Legal developments in the last decade, and in the last few years in particular, have put franchisors and franchisees on the cutting-edge of labor and employment law issues. The following well-known examples underscore the many risks and challenges faced daily by franchisors:
- The NLRB is litigating against quick service restaurants (a/k/a “Fast Food” restaurants). The Board claims that franchisors have too much control over their franchisees’ staffing decisions and wages and, as a result, they should be considered the “joint employer” of the franchisees’ employees, obligating them to participate in the collective bargaining process.
- The DOL is investigating franchisor-franchisee relationships in a variety of industries, the commercial cleaning industry in particular, and examining under a six-factor test whether franchisees are truly independent business owners, or instead misclassified employees.
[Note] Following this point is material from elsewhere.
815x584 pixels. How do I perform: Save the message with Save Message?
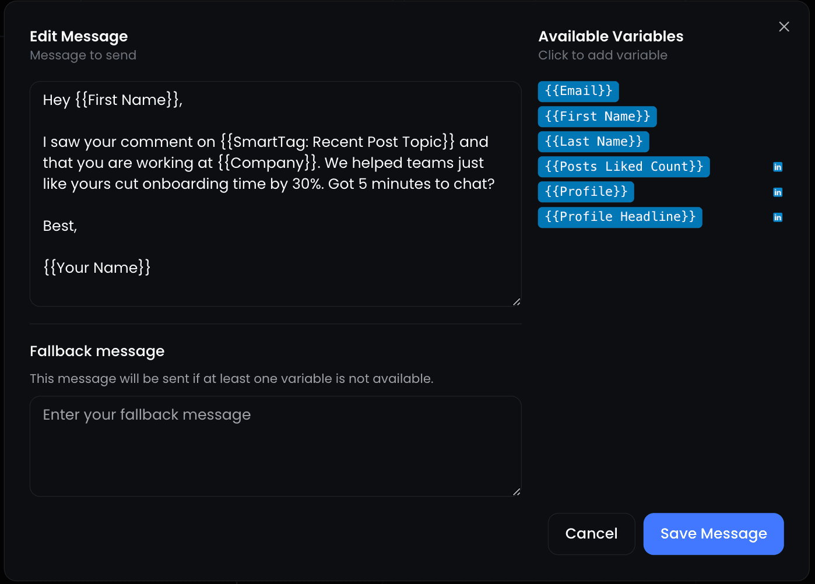point(714,534)
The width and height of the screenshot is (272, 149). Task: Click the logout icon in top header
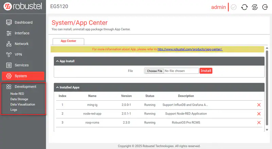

The DOL is also auditing the master franchise structure to determine if national master franchisors are part of a “joint enterprise,” and thereby jointly responsible for misclassification and any attendant minimum wage or overtime liability to the misclassified employees.
- State governments, most notably state agencies charged with administration of unemployment insurance funds, are auditing franchisors under their respective state laws to determine if franchisors must make back contributions for income paid to franchisees and reported to the government by IRS Form 1099 (and therefore without any withholdings or government contributions). For franchisors with multiple franchisees, the back contributions owed, plus interest and penalties, can drive them to financial ruin.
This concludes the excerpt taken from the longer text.